→ **ABOUT THIS EXERCISE**
Your answer must be an exact transcription of every record below, with the pictures omitted.

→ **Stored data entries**
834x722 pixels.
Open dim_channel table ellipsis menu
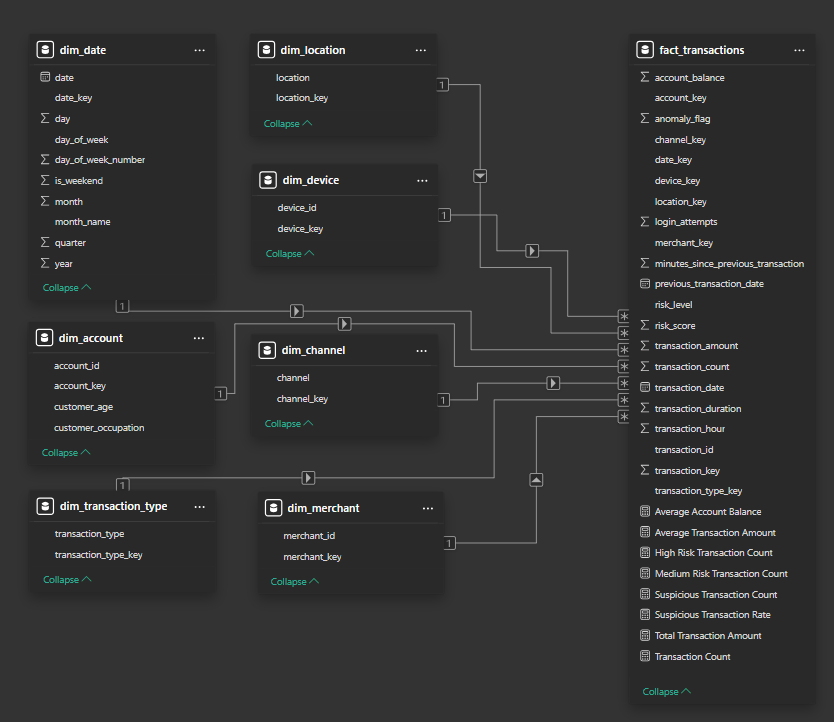coord(421,351)
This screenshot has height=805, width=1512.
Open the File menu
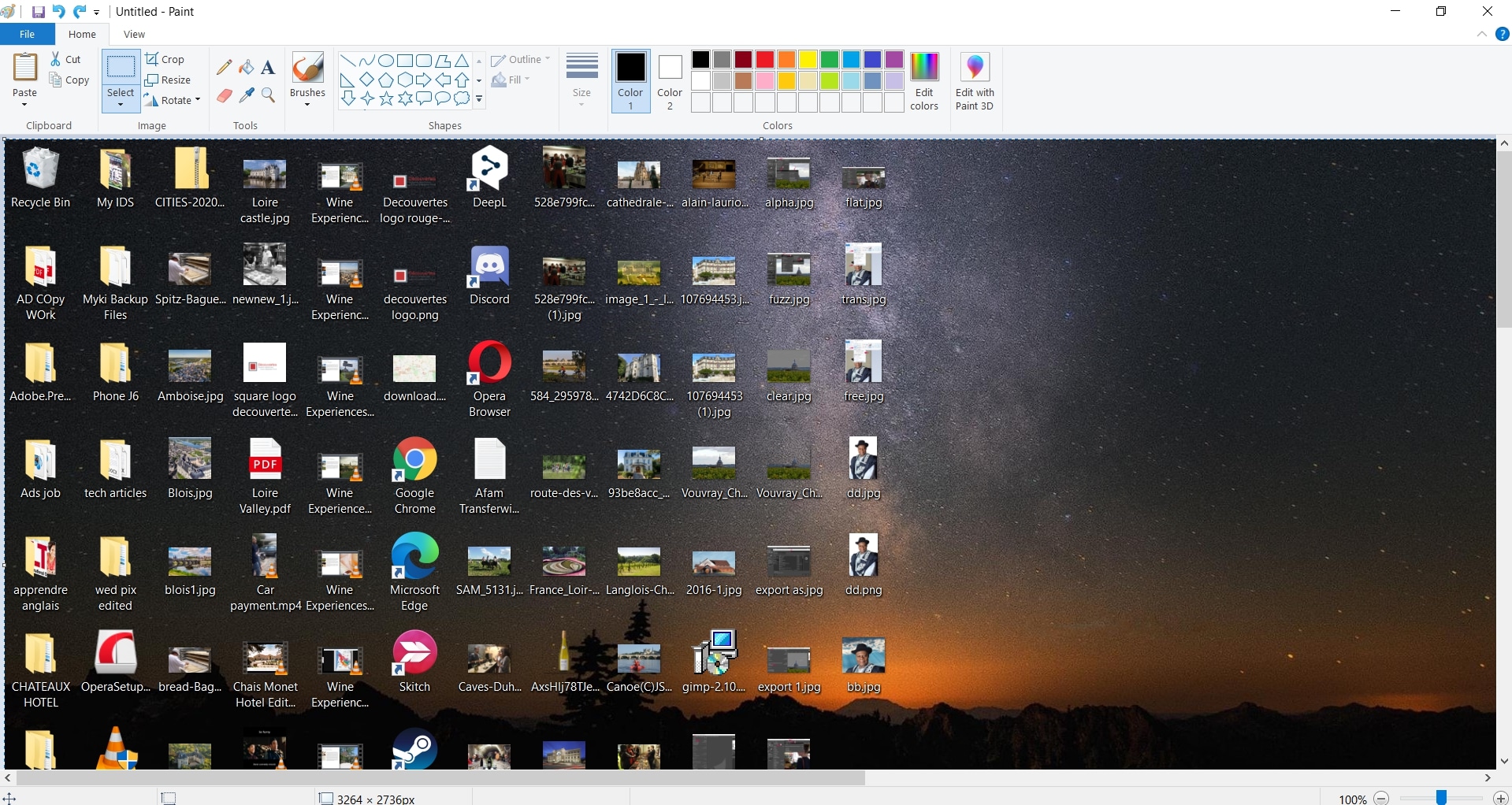coord(27,35)
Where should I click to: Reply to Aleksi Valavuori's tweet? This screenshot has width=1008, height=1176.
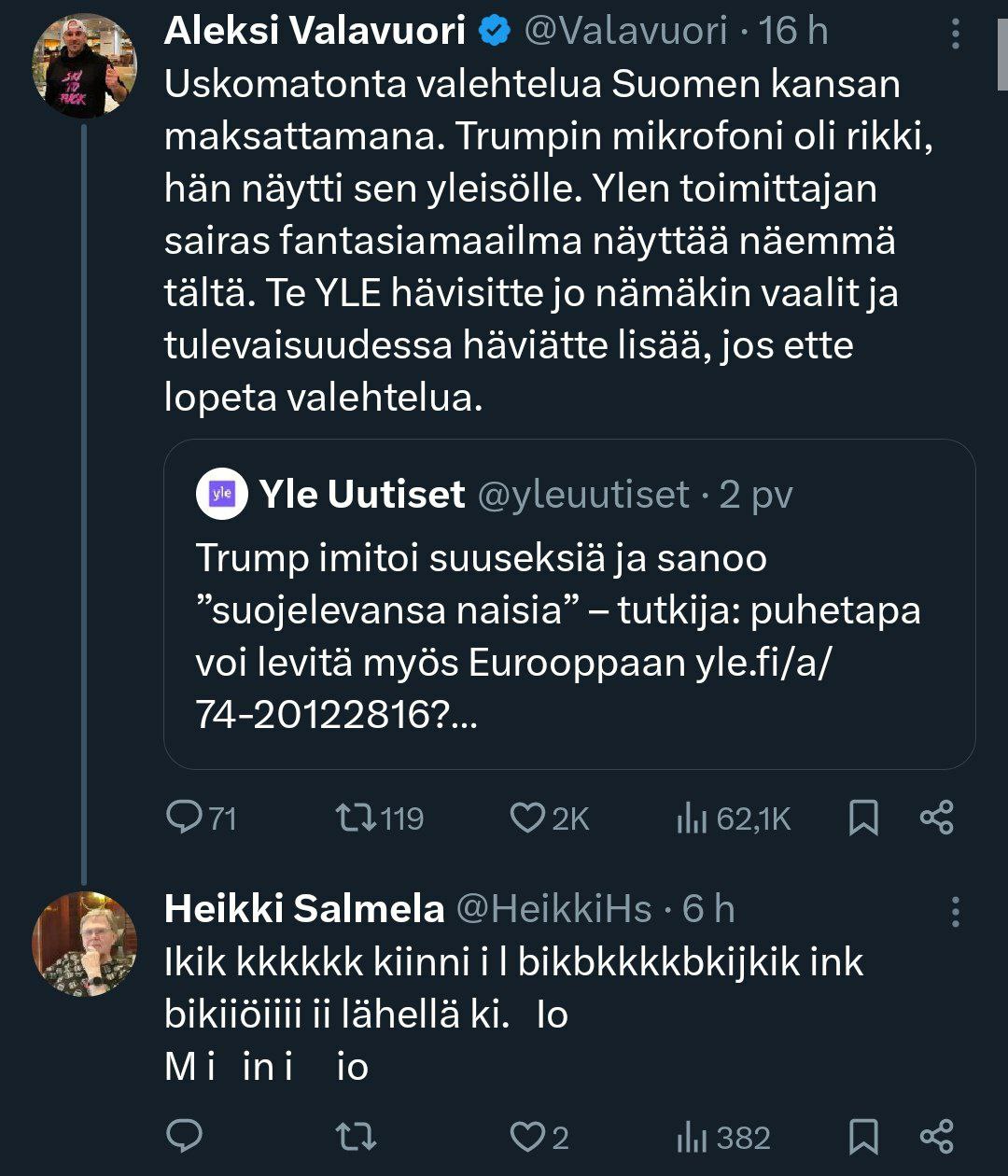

→ **ANSWER BELOW**
834x722 pixels.
Open dim_channel table ellipsis menu
coord(421,351)
This screenshot has height=805, width=1512.
Open the File menu
coord(27,35)
Where should I click to: Reply to Aleksi Valavuori's tweet? This screenshot has width=1008, height=1176.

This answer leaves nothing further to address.